Moskova’nın taraflarla dirsek temasını sürdürmesine karşın gelişmeleri çoğunlukla izlemekle yetinmesini, son vakitlerde Erivan’la ortasındaki tansiyona bağlayanlar var. Hakikaten de, Ermenistan’da Batı yanlısı Nikol Paşinyan’ın iki yıl evvel iktidara gelmesinin akabinde bağlantılar hissedilir ölçüde bozuldu. Halbuki Ermenistan Sovyetler Birliği’nin dağılmasından sonra Rusya’nın Kafkasya’daki en sağlam müttefikiydi. Pek çok gözlemci Azerbaycan ordusunun ilerleyişi karşısında Moskova’nın sessizliğini, Paşinyan idaresinin Batı yanlısı siyasetini cezalandırma eforu olarak yorumluyor ki, Rus basınının da paylaştığı bu değerlendirmede haklılık hissesi var görünüyor. Hele hele Erivan’ın son tansiyonda öncelikle Fransa’nın dayanağına bel bağladığı söylentileri ayuka çıkmışken…
Lakin diğer nedenler de var… Örneğin, Rusya uzun müddettir kapalı kapılar arkasında Ermenistan’a işgal altında tuttuğu beş bölgeyi Azerbaycan’a vermesi için telkinde bulunuyor lakin olumlu cevap alamıyor. Fakat Moskova’nın beklendiği kadar ön plana çıkmamasının daha değerli nedenleri bulunuyor. Azerbaycan-Ermenistan ortasındaki çatışmalar Rusya için daha berbat bir vakitte başlayamazdı. Gerçek şu ki, Kafkasya, problemler yumağıyla boğuşan Moskova için-en azından bugün-öncelikler listesinde ön sıralarda yer almıyor.
Rusya’nın gündeminde öbür hususlar var…
Hükümetin açıkladığı sayılara nazaran, bir milyon 225 bin onaylanmış olay bulunan Rusya’da koronavirüsten ölenlerin sayısı 22 bine yaklaşıyor. Hatta Devlet İstatistik Kurumu (Rosstat) can kaybı sayısını iki kat fazla, 45 bin olarak veriyor. Yani Rusya kaynaklarının ve gücünün bir kısmını tekrar tırmanışa geçen salgınla uğraşa ayırmış durumda. Lakin koronavirüs kâbusu ve hatta bitmek bilmeyen ekonomik problemler bile Rusya’nın Kafkasya’daki izafî hareketsizliğini açıklamaya yetmiyor. İşin aslı, bugün Kremlin’in gündeminde birinci sırada “ölüm kalım” sorunu gördüğü “Belarus sorunu” var.
Sovyetler Birliği’nin dağılmasından bu yana Batı tarafından askeri ve ekonomik kuşatma altına alınan Rusya’nın 2014 yılında Kırım’ı ilhak etmesi hem Türk hem de memleketler arası kamuoyunda “büyük bir zafer” olarak yorumlanmıştı. Meğer, can havliyle Kırım’ı alsa da Rusya, Batı ile ortasında tampon bölge gözüyle baktığı stratejik Ukrayna’nın yörüngesinden çıkmasıyla aslında çok ağır bir darbe yemiş, bir manada kolu kesilmişti.
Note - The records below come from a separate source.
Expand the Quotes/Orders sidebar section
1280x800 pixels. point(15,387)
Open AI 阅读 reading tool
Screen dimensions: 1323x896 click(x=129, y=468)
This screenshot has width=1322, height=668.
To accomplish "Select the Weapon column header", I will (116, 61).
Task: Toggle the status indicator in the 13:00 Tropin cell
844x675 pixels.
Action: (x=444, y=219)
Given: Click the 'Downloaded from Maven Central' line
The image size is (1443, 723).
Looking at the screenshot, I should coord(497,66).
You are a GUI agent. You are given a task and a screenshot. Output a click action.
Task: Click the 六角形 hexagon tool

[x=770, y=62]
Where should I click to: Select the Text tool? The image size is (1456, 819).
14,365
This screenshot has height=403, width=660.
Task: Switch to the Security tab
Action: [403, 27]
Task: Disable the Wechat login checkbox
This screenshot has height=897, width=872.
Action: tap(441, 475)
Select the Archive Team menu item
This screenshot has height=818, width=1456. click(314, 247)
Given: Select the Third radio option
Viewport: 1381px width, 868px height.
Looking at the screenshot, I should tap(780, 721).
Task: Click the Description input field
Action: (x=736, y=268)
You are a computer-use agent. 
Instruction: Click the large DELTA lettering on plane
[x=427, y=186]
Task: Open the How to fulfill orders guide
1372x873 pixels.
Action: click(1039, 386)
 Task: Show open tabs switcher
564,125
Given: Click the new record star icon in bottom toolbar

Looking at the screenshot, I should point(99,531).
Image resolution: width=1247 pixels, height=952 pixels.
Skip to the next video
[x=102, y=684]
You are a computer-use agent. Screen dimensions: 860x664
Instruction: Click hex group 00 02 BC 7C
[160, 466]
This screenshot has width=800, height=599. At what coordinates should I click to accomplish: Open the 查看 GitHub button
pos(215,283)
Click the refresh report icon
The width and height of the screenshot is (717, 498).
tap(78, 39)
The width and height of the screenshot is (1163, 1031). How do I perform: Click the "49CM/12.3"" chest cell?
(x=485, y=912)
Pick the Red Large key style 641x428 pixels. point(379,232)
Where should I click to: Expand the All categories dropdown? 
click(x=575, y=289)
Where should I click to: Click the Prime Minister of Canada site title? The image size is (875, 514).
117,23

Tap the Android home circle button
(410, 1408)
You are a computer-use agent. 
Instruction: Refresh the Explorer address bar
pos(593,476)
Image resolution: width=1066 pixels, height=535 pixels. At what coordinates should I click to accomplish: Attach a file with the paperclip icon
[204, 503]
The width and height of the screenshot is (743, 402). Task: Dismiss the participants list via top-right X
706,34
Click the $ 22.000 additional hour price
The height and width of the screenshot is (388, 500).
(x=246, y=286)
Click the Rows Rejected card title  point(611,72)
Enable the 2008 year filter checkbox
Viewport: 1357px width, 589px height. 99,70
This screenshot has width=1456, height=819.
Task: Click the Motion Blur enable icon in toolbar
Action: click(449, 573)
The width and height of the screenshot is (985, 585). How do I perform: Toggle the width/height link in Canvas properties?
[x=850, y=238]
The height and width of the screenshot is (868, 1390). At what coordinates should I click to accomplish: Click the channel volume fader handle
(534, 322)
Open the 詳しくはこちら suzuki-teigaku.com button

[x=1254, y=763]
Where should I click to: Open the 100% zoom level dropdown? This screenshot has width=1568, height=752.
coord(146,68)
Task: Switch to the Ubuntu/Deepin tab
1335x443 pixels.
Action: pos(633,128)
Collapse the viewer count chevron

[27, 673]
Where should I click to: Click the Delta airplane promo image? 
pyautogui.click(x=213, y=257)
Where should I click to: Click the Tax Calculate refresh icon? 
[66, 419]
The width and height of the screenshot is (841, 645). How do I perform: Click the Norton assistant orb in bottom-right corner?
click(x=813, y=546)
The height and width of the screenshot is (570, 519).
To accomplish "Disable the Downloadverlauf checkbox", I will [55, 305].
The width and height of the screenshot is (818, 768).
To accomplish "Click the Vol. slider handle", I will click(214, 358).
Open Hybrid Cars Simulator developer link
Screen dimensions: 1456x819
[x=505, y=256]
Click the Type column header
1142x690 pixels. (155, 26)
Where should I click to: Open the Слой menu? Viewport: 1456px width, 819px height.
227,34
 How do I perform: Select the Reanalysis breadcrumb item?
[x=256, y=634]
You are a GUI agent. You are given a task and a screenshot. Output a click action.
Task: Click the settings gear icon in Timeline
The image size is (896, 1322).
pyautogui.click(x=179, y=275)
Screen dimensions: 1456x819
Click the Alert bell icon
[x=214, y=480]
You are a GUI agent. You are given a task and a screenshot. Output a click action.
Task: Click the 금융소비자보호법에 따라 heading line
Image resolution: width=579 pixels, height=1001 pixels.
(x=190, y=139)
Tarihî olarak Ruslar, “düşman”la direkt karşı karşıya kalmamak için hudutlarında tampon bölgeler bulunmasına hayati ehemmiyet veriyor.
İşte artık Rusya ikinci tarihi darbenin Belarus üzerinden gelmesinden büyük kaygı duyuyor, gerçekte pek de hoşlanmadığı Belarus Devlet Lideri Aleksandr Lukaşenko’yu iktidarda tutabilmek için elinden geleni yapıyor, yardım için ordusunu hazırda tutuyor. Zira şayet Ukrayna’nın akabinde “Belarus duvarı” da çökerse Rusya Batı dünyası ile yüz yüze kalacak ve-küçük Moldova dışında-o taraftaki çember kapanmış olacak. Elbette Kafkasya Moskova için hayati kıymette, elbette oradaki anahtar pozisyonunu kaybetmemek, diğer ülkelerin, örneğin Türkiye’nin rol çalmasını engellemek için sonuna kadar direnecek lakin bölgeyle ilgili tahlil yaparken Rusların şu anda “can derdi”ne düştüğünü gerçeğini de akılda tutmak gerekiyor.